Sommerfeuchte Tropen - Die Savannenzone
Allgemein
'Savanne' bezeichnet
die Vegetationsformationen im wechselfeuchten Tropenbereich beidseitig
des Äquators (um ca. 25,5° n.Br. bzw. s.Br.)
das Übergangsgebiet zwischen ariden Passatwindzonen (Steppe)
und tropischem Regenwaldklima (trop. Regenwald)
13-18% der gesamten Landfläche der Erde

- drei Arten von Savannen:
Feuchtsavanne
Trockensavanne
Dornsavanne

- ganzjährig tropische Temperaturen (extreme tägliche
Temperaturschwankungen (Tag: 40-50°C, Nacht: 10°C))
-> Tageszeitenklima
- Temperaturschwankungen von Tag zu Nacht und von Sommer zu
Winter werden nach Norden zu Süden hin größer
- ausgeprägte Trocken- und Niederschlagszeit
-> 500-1500mm Jahresniederschlag
-> üppiges und schnelles Wachstum
der Vegetation (Regenzeit)
Vertrocknen (/Wachstumspause)
der Vegetation (Trockenzeit)





Sommerfeuchte Tropen-
die am meisten genutzte Zone innerhalb der Tropen
Sommerfeuchte Tropen haben bessere Voraussetzungen für landwirtschaftliche Nutzung wegen zunehmender Austauschkapazität der Savannenböden und leicht zu handhabender Brandrodung
Nutzpflanzen werden im Regenfeldbau angebaut
Rainwater Harvesting System um Niederschlag aufzufangen
agrarische Nutzung in feuchten Gebieten; viehwirtschaftliche Nutzung in trockenen Gebieten
Nomadismus wird durch mobile und stationäre Tierhaltung verdrängt
Dauer der Brache spielt eine Rolle:
(Zunahme der Bevölkerung - Abnahme der Anbaufläche -> maximale Erträge erzielen)
Desertifikation - Verwüstung von Land
Betroffen: 25% der Erde; 1 Mrd. Menschen
Viele müssen Heimat verlassen (wg. Ernteverlusten & Gefährdung der Lebensgrundlage)
Verlust von Wiesen, Weideland, Wäldern & Anbauflächen (Auswirkung auf biologische & wirtschaftliche Produktivität und Artenvielfalt)
betroffene Staaten führen Aktionen durch und beschließen Maßnahmen zur Erhaltung der Bodenfruchtbarkeit (Sicherung der Lebensgrundlage)
Raumbeispiel: Benin (Sahelzone)
eines der kleinsten & ärmsten Ländern Afrikas
produziert genug damit das Land sich selbst versorgen kann, jedoch ist das Bruttonationaleinkommen nur 33%
Fulben (Nomaden), seit 1970 sesshaft, produzieren für Eigenverbrauch und Markt
durch zunehmende Weidewanderung und Wasserverbrauch traten in friedliches Zusammenleben zwischen Nomaden und Sesshaften gewaltsame Konflikte
Klima, Vegetation und Verbreitung der Arten von Savannen
Feuchtsavanne
Übergangsbereich zwischen ariden Passatwindzonen und tropischem Regenwaldklima
meist Afrika & Südostasien,
auch Australien & Südamerika

7-9,5 humdie Monate
1000-1500 mm Ø / Jahr

Trocken- und Regenzeit angepasst
überwiegend Gräser (bis 6m hoch), vertrocknen in
Trockenzeit (keinen Verdunstungsschutz)
Holzgewächse in Feuchtsavannenwald (Wurzelsysteme speichern Wasser für Trockenzeit und
sichern überleben, Bäume werfen Blätter ab um Wasser zu speichern)

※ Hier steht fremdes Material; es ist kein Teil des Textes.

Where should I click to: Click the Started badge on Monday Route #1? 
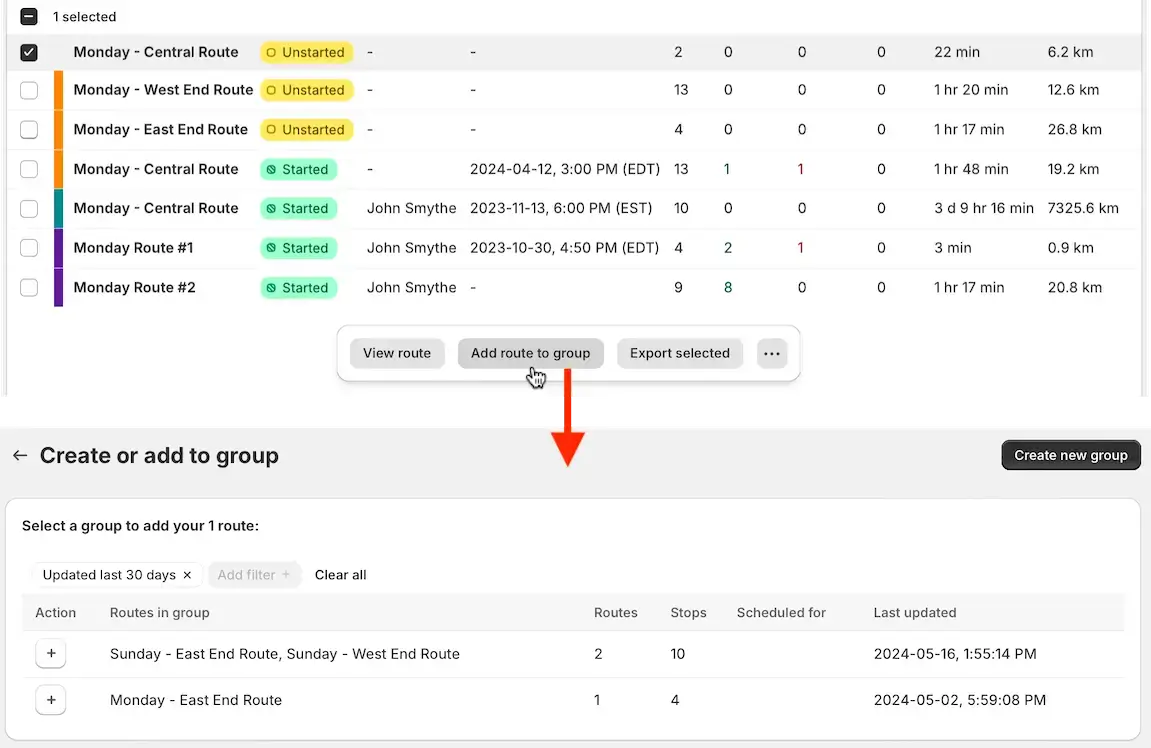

Böden sind nährstoffarm, hoher Säuregehalt
Trockensavanne
zwischen Feucht- und Dornsavannne
stark ausgeprägt in Afrika, Indien und Nordaustralien, aber auch in Mittel- und Südamerika

5-7 humide Monate
500-1000mm Ø / Jahr

Trockenzeit angepasst (Vegetation speichert große Mengen an Wasser)
einzelne Bäume, überwiegend Gräser

Böden sehr nährstoffreich (wenig Niederschlag -> wenig Auswaschung)
Dornsavanne
Übergangsbereich zwischen ariden Passatwindzonen und tropischem Regenwaldklima
meist Afrika, auch Australien und Südamerika

arides /semiarides Klima -> Verdunstungsdefizit (potentielle Verdunstung höher als Niederschlag)

Vegetation angepasst an klimatischen Bedingungen
Aufgrund langer Trockenzeit nur vereinzelt Bäume
Dornwälder (Dornsträucher können viel Wasser speichern)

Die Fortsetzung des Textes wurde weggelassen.